For hundreds of years, no one was quite certain what happened to the hundreds of men under the command of Francisco Pizarro y González. Pizarro seemed an apt commander and loyal Spaniard, but many theories have arisen about failures in battle, overwhelming armies of Punians, or the Spanish going native and joining the Inca’s court to deliver them with firearms and horses. After much contention, the truth has gradually been assembled by historians piecing together Spanish chronicles with legend recorded by the Incan Nation.
Their first expedition went out in 1524, but it quickly returned due to harsh weather, failing supplies, and battles with natives. 1526 saw another attempt, this one twice the size of the first and sailing much farther south.
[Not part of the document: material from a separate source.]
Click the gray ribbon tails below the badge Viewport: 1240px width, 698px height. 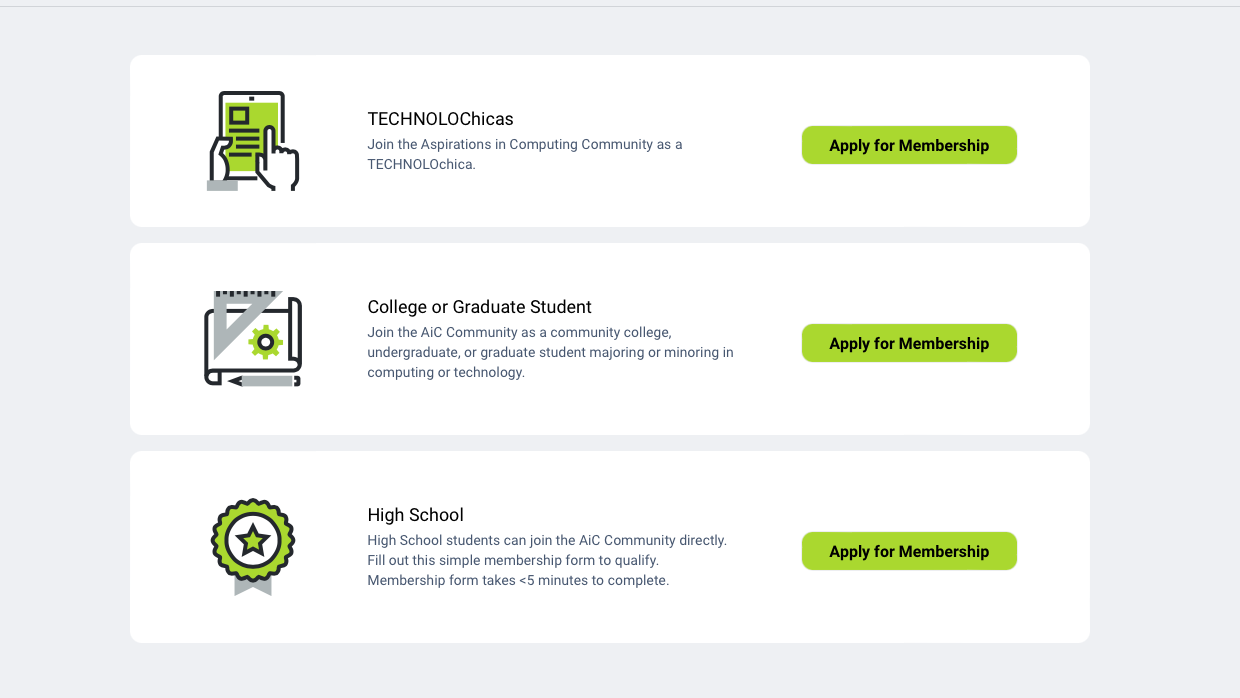(253, 585)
While Pizarro explored jungles, a ship sailed on past the equator and captured a native raft loaded with trade goods of pots, textiles, and, most importantly, gold and jewels. They explored further, but they found new hostilities in a land recently conquered by the Inca and decided to turn back. Pizarro stayed with thirteen men and awaited more provisions. A ship arrived to evacuate them, but Pizarro and his comrades pushed on in exploration, eventually coming across friendly natives at Tumbes and continued south. Finding irrefutable proof of the wealth of the empire to the south (as well as discovering llamas), the explorers returned to Panama to prepare for a third expedition.
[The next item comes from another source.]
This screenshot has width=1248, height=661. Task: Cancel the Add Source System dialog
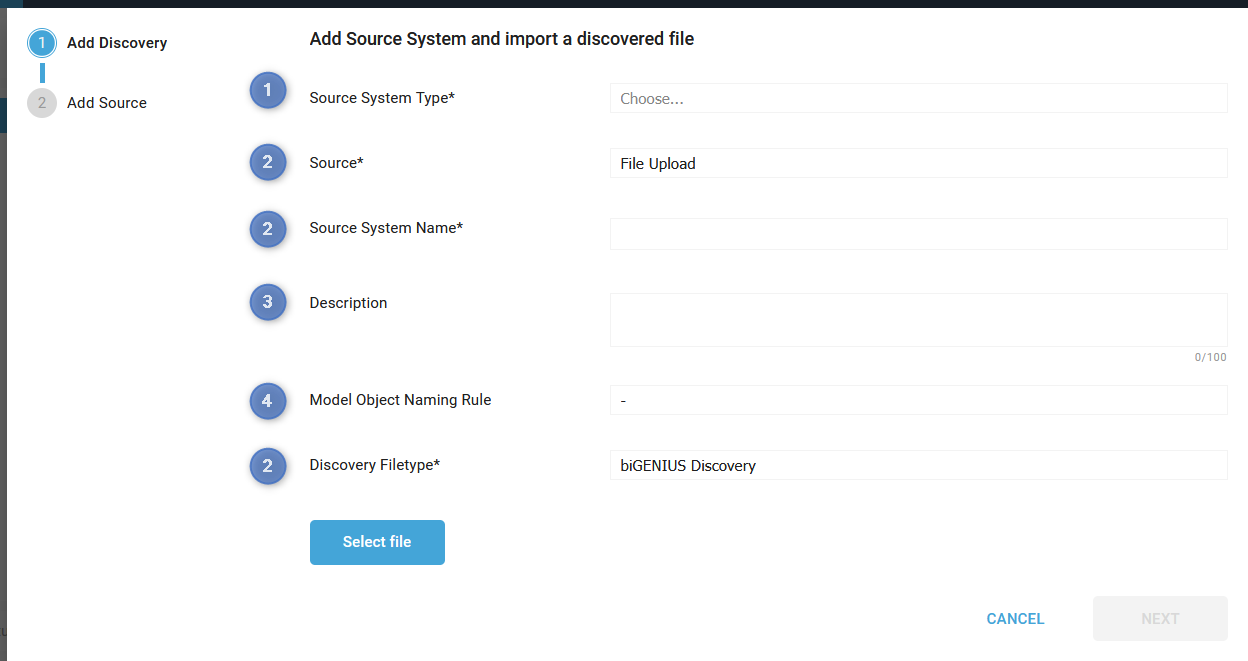point(1015,619)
The governor refused to allow it, so Pizarro sailed for Spain and returned with the Queen’s signature on the Capitulación de Toledo approving conquest. Pizarro left that December of 1530 and sent back further treasure to Almagro, who was gathering more recruits. Almagro would leave to join him, as would conquistador Hernando de Soto, the only man to return from the expedition. De Soto came back to Panama three years later, sunburned and sporting numerous battle scars, and told vague stories of the Inca attacking and overwhelming the conquistadors without provocation. Others assumed he escaped from a military defeat before reaching the Inca or leaving the expedition once it had changed allegiance to Atahualpa. While his word was debated, de Soto encouraged Spain not to waste human life by sending explorers south again.
From Incan records, it is told that the emperor Atahualpa, newly secured to the throne by defeating his brother Huascar, feared what white-skinned interlopers might do. He gathered survivors of the Battle of Puná and anyone with knowledge about the Spanish while Pizarro was away. Studying their tactics and the tales of conquest in the north, he determined that they were hardly demigods, clearly mortal though greatly powerful. When they appeared at his city of Cajamarca, Atahualpa invited them to feast and then killed the Spaniards in a great ambush, calling out, “My lands shall be no man’s tributary!” It is suspected that de Soto was sent back to Panama as a warning to the Spanish.
With conquest out of the question, the Spanish largely turned east and north, securing the Caribbean and Gulf of Mexico as well as moving around Portuguese land in Brazil to Argentina. Trade with Europe would build with the Inca, first in secret as the smallpox plague swept through the empire and then marginally promoted by Atahualpa’s descendant Túpac. It is with Túpac that Francis Drake would make a treaty during his circumnavigation of the Earth in 1578. Trade blossomed, exchanging gold and exotic flora for weapons and manufactured goods, eventually turning the west coast of South America into an economic dependency under English influence as had been seen in parts of India and East Asia.
In reality, Atahualpa underestimated his opponents. Agreeing to an audience with Pizarro, Atahualpa was ambushed and captured. The Spanish demanded a roomful of gold and two rooms of silver as ransom and, receiving it, still had Atahualpa executed as murderer of his brother. Placing puppet-emperors upon the throne, Pizarro effectively conquered the Inca and added yet more land and riches to the growing Spanish Empire.